Data supplied: Begin

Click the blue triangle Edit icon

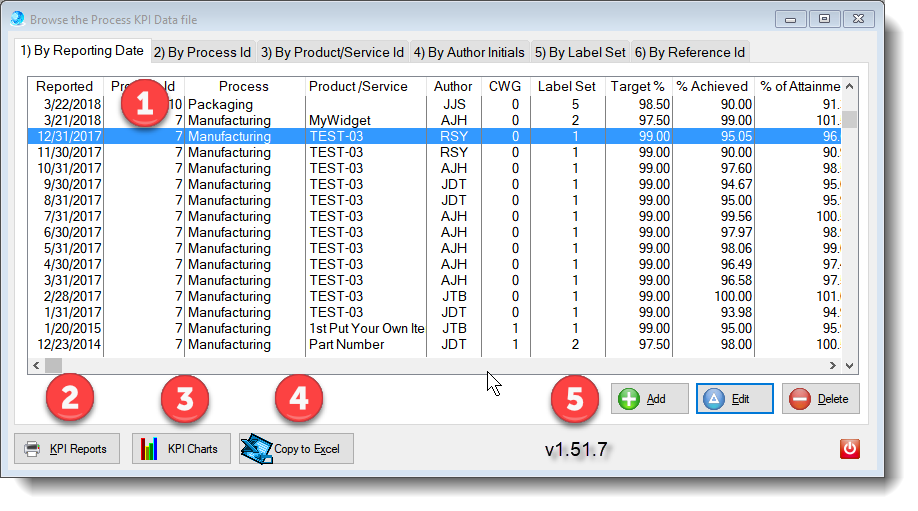(715, 398)
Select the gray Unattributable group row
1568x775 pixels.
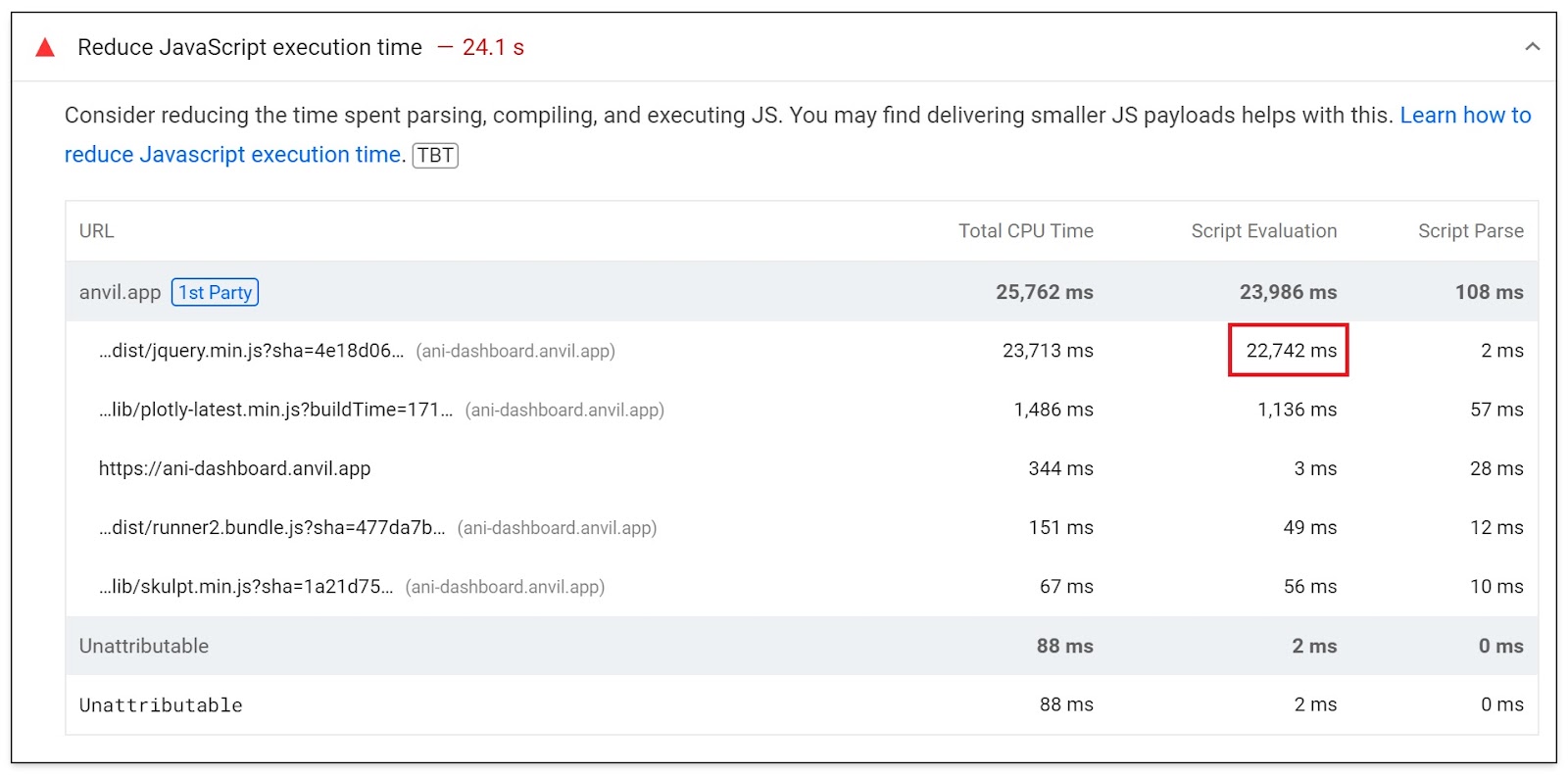click(802, 646)
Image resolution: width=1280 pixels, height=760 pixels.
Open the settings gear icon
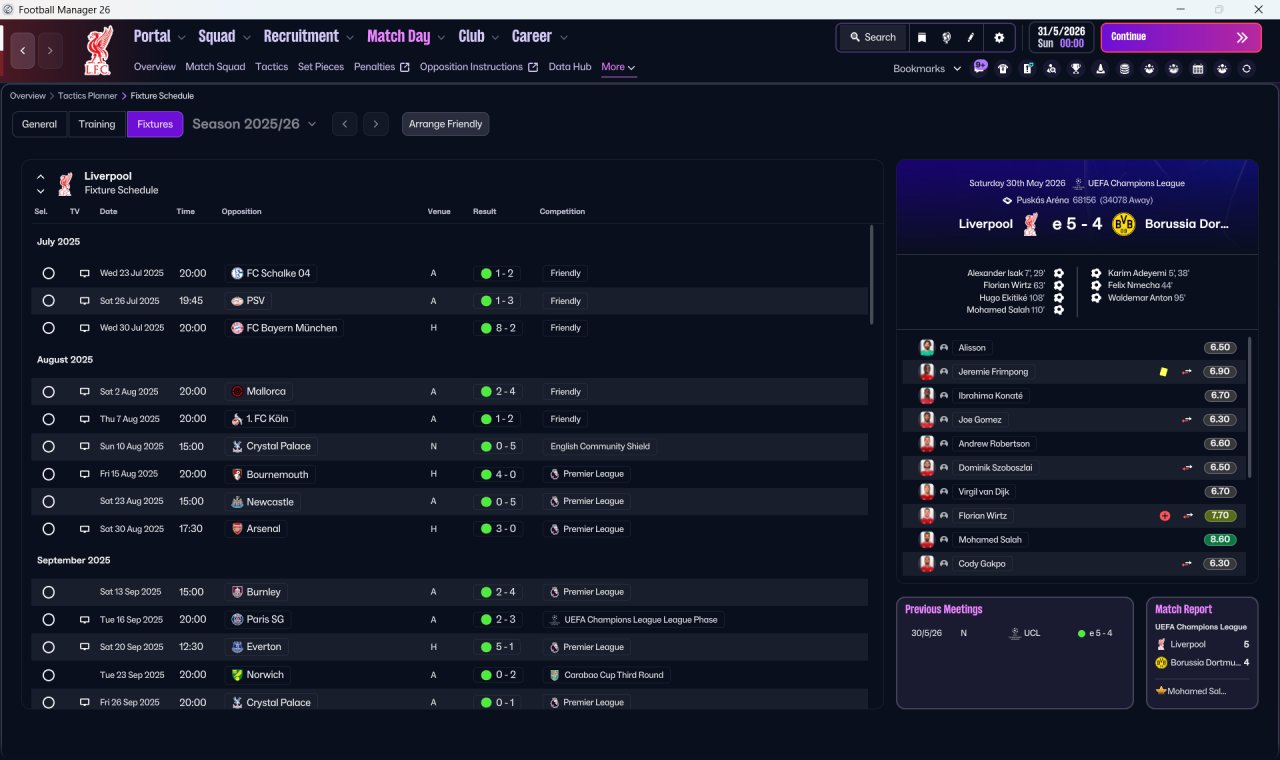[x=998, y=37]
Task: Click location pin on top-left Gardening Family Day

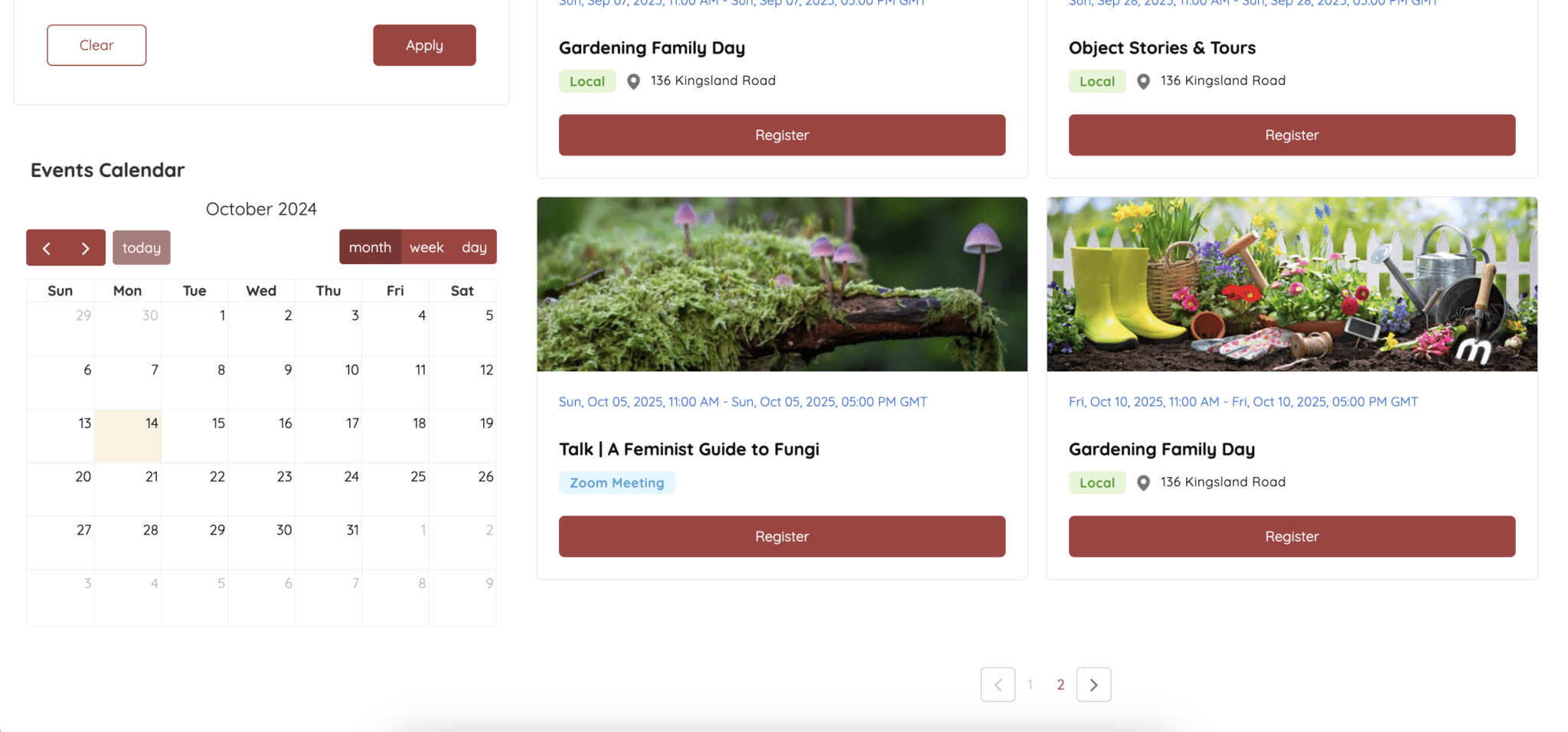Action: click(x=633, y=81)
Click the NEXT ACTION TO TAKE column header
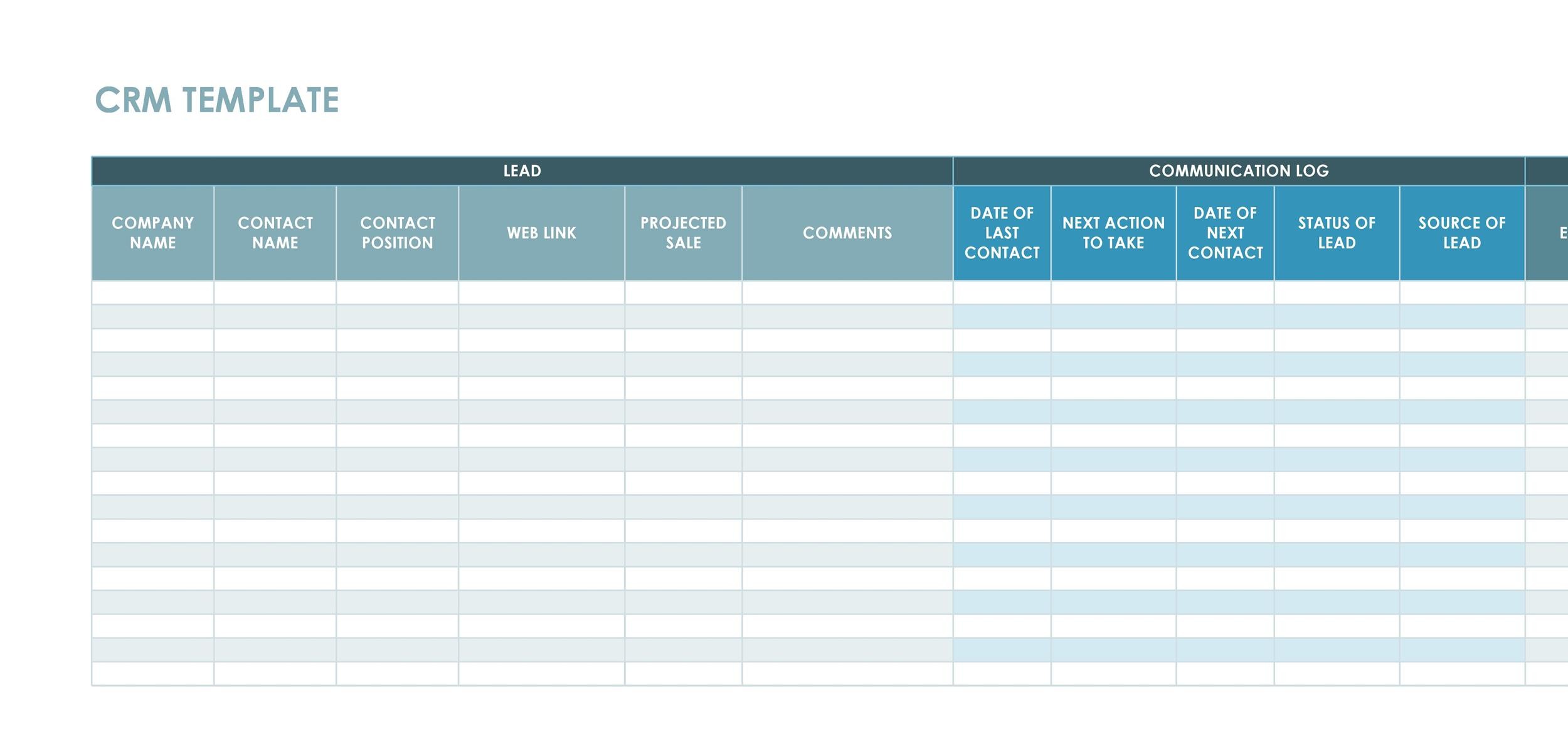This screenshot has height=740, width=1568. coord(1112,232)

Data supplied: End

#### Exercise aim
Word for word, output the lines from the line bearing "Image resolution: width=1280" through the end of the records above, and only those, without the pictures.

#### Exercise answer
Image resolution: width=1280 pixels, height=760 pixels.
Open the settings gear icon
[x=998, y=37]
Task: Click location pin on top-left Gardening Family Day

Action: click(x=633, y=81)
Click the NEXT ACTION TO TAKE column header
This screenshot has height=740, width=1568. coord(1112,232)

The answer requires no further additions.